Così viene indetta la seconda riunione generale. Il primo a parlare è sempre l'uomo in giacca e cravatta: "Ho una soluzione per voi" proclama. "Sapete perché è così difficile aprire un'azienda? Perché manca il capitale. Da oggi istituiremo un ente speciale in grado di emettere titoli acquistabili. Chi vorrà potrà investire il proprio denaro in essi, in modo che l'azienda che ne beneficia possa crescere con gli investimenti. Chiameremo questi titoli obbligazioni o azioni, e all'istituto daremo il nome di Borsa".
La gente è di nuovo felice e torna a lavorare nelle fabbriche. Già nelle prime settimane si vedono i risultati: tramite il mercato finanziario, ora anche le piccole aziende possono crescere e fare concorrenza ai grandi gruppi. Però sorge presto un altro problema: i grandi industriali cominciano ad acquisire le piccole aziende, mantenendo il loro monopolio. Non solo: il capitalista adesso è anche costretto a remunerare l'investitore, che guadagna almeno il 7 per cento senza fare niente, sulle obbligazioni. Per far fronte a questo costo, l'imprenditore comincia a sfruttare il personale facendogli fare lo straordinario e sottopagandolo. Le auto e gli altri beni vengono prodotti con materiali scadenti e dopo pochi mesi si rompono, la gente è disperata e proprio non capisce perché dopo poco tempo si ritrova a comprare sempre le stesse cose. La ricchezza si trasferisce ancora di più nelle mani di pochi, mentre la massa si ritrova alla fame. Si diffonde il precariato, nel vano tentativo di ridurre il rischio d'impresa e la gente ora è del tutto impotente di fronte al mostro del capitalismo.
Viene indetta la terza riunione generale. Questa volta ad alzarsi in piedi è un umile ometto con la barba. La gente lo ascolta con attenzione. "Sentite, io ho davvero una soluzione per voi. Questo sistema non funziona perché toglie ai poveri per dare ai ricchi. L'impresa deve essere gestita dallo stato, che è l'unico a garantire il minimo indispensabile a tutti. Da oggi saremo tutti uguali e ognuno avrà lo stesso stipendio del vicino. Questo porterà alla pace sociale, in quanto non ci sarà più invidia".

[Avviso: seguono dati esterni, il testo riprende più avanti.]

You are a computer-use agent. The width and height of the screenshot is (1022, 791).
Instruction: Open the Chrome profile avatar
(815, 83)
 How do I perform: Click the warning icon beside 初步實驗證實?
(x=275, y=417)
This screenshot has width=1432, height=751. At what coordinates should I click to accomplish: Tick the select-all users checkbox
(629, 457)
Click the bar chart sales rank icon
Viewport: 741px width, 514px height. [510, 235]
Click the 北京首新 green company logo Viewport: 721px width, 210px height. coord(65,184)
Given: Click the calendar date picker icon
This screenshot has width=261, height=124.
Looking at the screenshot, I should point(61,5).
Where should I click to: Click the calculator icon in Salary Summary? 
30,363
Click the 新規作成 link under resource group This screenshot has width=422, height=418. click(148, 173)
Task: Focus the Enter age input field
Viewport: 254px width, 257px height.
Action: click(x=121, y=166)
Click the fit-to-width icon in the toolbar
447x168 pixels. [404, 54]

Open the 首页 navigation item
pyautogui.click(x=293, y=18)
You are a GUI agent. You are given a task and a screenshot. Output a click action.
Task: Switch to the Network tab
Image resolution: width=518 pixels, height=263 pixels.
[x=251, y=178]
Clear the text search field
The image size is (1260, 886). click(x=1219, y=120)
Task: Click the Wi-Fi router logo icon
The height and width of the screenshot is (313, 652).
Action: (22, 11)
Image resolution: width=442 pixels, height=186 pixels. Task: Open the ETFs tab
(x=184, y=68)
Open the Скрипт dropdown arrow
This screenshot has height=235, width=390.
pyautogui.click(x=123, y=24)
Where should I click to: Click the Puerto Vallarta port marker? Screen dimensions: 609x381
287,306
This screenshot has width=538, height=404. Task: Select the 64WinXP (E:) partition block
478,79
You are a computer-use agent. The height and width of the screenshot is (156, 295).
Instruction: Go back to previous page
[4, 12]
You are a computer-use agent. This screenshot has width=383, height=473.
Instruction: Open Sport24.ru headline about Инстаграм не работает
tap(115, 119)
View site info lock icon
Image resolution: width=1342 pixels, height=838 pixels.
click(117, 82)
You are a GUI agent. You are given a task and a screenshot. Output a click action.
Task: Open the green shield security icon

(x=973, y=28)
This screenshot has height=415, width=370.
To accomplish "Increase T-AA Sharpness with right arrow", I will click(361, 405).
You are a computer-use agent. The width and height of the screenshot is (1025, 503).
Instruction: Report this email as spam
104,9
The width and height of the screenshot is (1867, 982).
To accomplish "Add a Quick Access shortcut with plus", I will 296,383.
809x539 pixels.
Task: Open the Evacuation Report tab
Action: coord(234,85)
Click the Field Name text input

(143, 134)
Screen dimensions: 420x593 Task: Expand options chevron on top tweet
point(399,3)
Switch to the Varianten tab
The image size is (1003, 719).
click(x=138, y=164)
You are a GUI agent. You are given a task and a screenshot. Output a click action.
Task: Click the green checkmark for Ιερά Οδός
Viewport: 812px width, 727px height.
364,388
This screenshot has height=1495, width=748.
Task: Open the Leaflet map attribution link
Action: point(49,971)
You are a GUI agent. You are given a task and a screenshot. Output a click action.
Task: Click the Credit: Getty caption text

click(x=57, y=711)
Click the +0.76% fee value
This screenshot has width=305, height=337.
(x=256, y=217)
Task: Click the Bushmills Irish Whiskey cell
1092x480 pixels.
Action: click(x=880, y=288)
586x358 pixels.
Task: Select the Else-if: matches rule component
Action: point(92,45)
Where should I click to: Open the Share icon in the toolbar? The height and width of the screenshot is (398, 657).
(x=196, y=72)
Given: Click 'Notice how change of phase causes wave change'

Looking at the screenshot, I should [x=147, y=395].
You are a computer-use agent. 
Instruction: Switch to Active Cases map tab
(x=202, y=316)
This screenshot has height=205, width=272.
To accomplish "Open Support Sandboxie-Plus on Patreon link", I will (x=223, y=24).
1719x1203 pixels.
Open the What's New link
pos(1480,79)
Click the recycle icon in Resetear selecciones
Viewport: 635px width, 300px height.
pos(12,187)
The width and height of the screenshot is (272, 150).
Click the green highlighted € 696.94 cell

La gente è contenta di questa nuova idea e torna nelle fabbriche, che adesso sono statali. Anche questa volta, in un primo momento le cose sembrano andare bene, finché la gente comincia a prendere il lavoro alla leggera. "Chi me lo fa fare di sudare" dice qualcuno. "Tanto guadagno comunque la pagnotta". La merce non esce più dalle fabbriche, la produzione cala in maniera drastica. Tutti guadagnano, ma non c'è più niente da comprare. La gente è di nuovo ridotta alla fame.
Viene allora indetta l'ennesima riunione generale. Questa volta la popolazione ha perso la fiducia e per diversi minuti nessuno ha il coraggio di parlare. Poi si alza tra la folla un uomo coi capelli bianchi: "Io so come creare una nuova economia. Il capitalismo non può funzionare perché è incontrollabile, il comunismo non può funzionare perché toglie ogni spinta all'individuo. Ma io conosco la cura..." In quel momento si sente uno sparo, l'uomo cade a terra esanime, prima di poter raccontare la scomoda verità.
Nei giorni seguenti le imprese tornano nelle mani dei privati, qualcuno sospetta un complotto da parte dei capitalisti, ma viene subito tacciato di cospirazionismo.
Già, che sciocchi! il governo occulto mondiale non esiste, il grande complotto capitalista è una farsa per allocchi e il Nuovo Ordine Mondiale una PALLA GIGANTESCA.